◆ The task ◆
Print out the entries that follow exactly, missing none.

Collected data
####

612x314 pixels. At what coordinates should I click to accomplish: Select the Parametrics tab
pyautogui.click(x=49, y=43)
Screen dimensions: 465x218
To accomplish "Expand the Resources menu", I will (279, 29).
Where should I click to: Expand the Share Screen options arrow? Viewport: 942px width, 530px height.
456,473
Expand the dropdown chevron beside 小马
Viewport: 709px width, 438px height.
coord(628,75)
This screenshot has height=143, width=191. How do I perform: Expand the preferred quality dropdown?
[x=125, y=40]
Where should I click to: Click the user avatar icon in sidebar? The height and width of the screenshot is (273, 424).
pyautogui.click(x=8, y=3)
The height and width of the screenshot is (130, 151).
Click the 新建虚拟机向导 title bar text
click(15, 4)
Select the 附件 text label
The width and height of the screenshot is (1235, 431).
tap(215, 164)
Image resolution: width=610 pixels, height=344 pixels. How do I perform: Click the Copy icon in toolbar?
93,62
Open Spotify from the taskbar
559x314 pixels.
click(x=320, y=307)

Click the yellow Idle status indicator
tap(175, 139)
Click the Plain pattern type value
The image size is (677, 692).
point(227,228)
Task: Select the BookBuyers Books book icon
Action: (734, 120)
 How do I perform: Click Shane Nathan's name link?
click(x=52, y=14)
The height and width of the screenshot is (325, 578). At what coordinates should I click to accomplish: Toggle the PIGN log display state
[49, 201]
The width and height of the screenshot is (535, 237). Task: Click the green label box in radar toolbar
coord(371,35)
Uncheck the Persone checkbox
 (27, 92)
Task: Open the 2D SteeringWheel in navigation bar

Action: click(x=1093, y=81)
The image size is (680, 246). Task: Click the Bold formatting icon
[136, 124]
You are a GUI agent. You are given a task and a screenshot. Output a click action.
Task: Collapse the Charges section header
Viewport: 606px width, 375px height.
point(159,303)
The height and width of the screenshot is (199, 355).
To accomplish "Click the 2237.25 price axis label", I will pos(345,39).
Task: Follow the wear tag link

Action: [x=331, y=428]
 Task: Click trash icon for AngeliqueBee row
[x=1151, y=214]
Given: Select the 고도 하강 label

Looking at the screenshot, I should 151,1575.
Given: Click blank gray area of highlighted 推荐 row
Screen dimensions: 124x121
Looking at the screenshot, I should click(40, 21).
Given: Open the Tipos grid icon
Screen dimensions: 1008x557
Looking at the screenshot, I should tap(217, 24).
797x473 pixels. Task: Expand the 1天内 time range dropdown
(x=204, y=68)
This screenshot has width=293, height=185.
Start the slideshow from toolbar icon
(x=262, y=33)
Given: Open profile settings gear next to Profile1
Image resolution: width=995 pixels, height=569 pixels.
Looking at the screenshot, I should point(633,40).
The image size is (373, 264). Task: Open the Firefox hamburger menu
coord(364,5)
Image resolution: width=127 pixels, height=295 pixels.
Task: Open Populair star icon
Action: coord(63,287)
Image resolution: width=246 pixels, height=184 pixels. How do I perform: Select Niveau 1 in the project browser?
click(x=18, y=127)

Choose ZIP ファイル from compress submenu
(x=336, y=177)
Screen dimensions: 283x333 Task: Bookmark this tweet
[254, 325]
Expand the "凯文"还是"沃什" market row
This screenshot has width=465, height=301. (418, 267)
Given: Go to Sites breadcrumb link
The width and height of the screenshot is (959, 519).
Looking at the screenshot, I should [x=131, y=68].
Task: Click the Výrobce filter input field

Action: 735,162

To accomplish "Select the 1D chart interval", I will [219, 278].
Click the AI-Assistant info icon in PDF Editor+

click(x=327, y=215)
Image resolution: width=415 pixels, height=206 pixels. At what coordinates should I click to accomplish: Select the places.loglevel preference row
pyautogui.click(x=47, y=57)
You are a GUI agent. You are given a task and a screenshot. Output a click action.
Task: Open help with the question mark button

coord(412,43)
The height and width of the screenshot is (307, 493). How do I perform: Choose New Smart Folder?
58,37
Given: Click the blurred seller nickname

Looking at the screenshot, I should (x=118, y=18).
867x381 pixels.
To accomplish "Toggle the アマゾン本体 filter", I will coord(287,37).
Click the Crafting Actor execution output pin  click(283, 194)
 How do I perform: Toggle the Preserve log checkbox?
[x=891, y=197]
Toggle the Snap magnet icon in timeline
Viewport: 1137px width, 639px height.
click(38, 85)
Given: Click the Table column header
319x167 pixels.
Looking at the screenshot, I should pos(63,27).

####

◆ Task result ◆
612x314 pixels. At what coordinates should I click to accomplish: Select the Parametrics tab
pyautogui.click(x=49, y=43)
Screen dimensions: 465x218
To accomplish "Expand the Resources menu", I will (279, 29).
Where should I click to: Expand the Share Screen options arrow? Viewport: 942px width, 530px height.
456,473
Expand the dropdown chevron beside 小马
Viewport: 709px width, 438px height.
coord(628,75)
This screenshot has height=143, width=191. How do I perform: Expand the preferred quality dropdown?
[x=125, y=40]
Where should I click to: Click the user avatar icon in sidebar? The height and width of the screenshot is (273, 424).
pyautogui.click(x=8, y=3)
The height and width of the screenshot is (130, 151).
Click the 新建虚拟机向导 title bar text
click(15, 4)
Select the 附件 text label
The width and height of the screenshot is (1235, 431).
tap(215, 164)
Image resolution: width=610 pixels, height=344 pixels. How do I perform: Click the Copy icon in toolbar?
93,62
Open Spotify from the taskbar
559x314 pixels.
click(x=320, y=307)

Click the yellow Idle status indicator
tap(175, 139)
Click the Plain pattern type value
The image size is (677, 692).
point(227,228)
Task: Select the BookBuyers Books book icon
Action: (734, 120)
 How do I perform: Click Shane Nathan's name link?
click(x=52, y=14)
The height and width of the screenshot is (325, 578). At what coordinates should I click to accomplish: Toggle the PIGN log display state
[49, 201]
The width and height of the screenshot is (535, 237). Task: Click the green label box in radar toolbar
coord(371,35)
Uncheck the Persone checkbox
 (27, 92)
Task: Open the 2D SteeringWheel in navigation bar

Action: click(x=1093, y=81)
The image size is (680, 246). Task: Click the Bold formatting icon
[136, 124]
You are a GUI agent. You are given a task and a screenshot. Output a click action.
Task: Collapse the Charges section header
Viewport: 606px width, 375px height.
point(159,303)
The height and width of the screenshot is (199, 355).
To accomplish "Click the 2237.25 price axis label", I will pos(345,39).
Task: Follow the wear tag link

Action: [x=331, y=428]
 Task: Click trash icon for AngeliqueBee row
[x=1151, y=214]
Given: Select the 고도 하강 label

Looking at the screenshot, I should 151,1575.
Given: Click blank gray area of highlighted 推荐 row
Screen dimensions: 124x121
Looking at the screenshot, I should click(40, 21).
Given: Open the Tipos grid icon
Screen dimensions: 1008x557
Looking at the screenshot, I should tap(217, 24).
797x473 pixels. Task: Expand the 1天内 time range dropdown
(x=204, y=68)
This screenshot has width=293, height=185.
Start the slideshow from toolbar icon
(x=262, y=33)
Given: Open profile settings gear next to Profile1
Image resolution: width=995 pixels, height=569 pixels.
Looking at the screenshot, I should point(633,40).
The image size is (373, 264). Task: Open the Firefox hamburger menu
coord(364,5)
Image resolution: width=127 pixels, height=295 pixels.
Task: Open Populair star icon
Action: coord(63,287)
Image resolution: width=246 pixels, height=184 pixels. How do I perform: Select Niveau 1 in the project browser?
click(x=18, y=127)

Choose ZIP ファイル from compress submenu
(x=336, y=177)
Screen dimensions: 283x333 Task: Bookmark this tweet
[254, 325]
Expand the "凯文"还是"沃什" market row
This screenshot has width=465, height=301. (418, 267)
Given: Go to Sites breadcrumb link
The width and height of the screenshot is (959, 519).
Looking at the screenshot, I should [x=131, y=68].
Task: Click the Výrobce filter input field

Action: 735,162

To accomplish "Select the 1D chart interval", I will [219, 278].
Click the AI-Assistant info icon in PDF Editor+

click(x=327, y=215)
Image resolution: width=415 pixels, height=206 pixels. At what coordinates should I click to accomplish: Select the places.loglevel preference row
pyautogui.click(x=47, y=57)
You are a GUI agent. You are given a task and a screenshot. Output a click action.
Task: Open help with the question mark button

coord(412,43)
The height and width of the screenshot is (307, 493). How do I perform: Choose New Smart Folder?
58,37
Given: Click the blurred seller nickname

Looking at the screenshot, I should (x=118, y=18).
867x381 pixels.
To accomplish "Toggle the アマゾン本体 filter", I will coord(287,37).
Click the Crafting Actor execution output pin  click(283, 194)
 How do I perform: Toggle the Preserve log checkbox?
[x=891, y=197]
Toggle the Snap magnet icon in timeline
Viewport: 1137px width, 639px height.
click(38, 85)
Given: Click the Table column header
319x167 pixels.
Looking at the screenshot, I should pos(63,27).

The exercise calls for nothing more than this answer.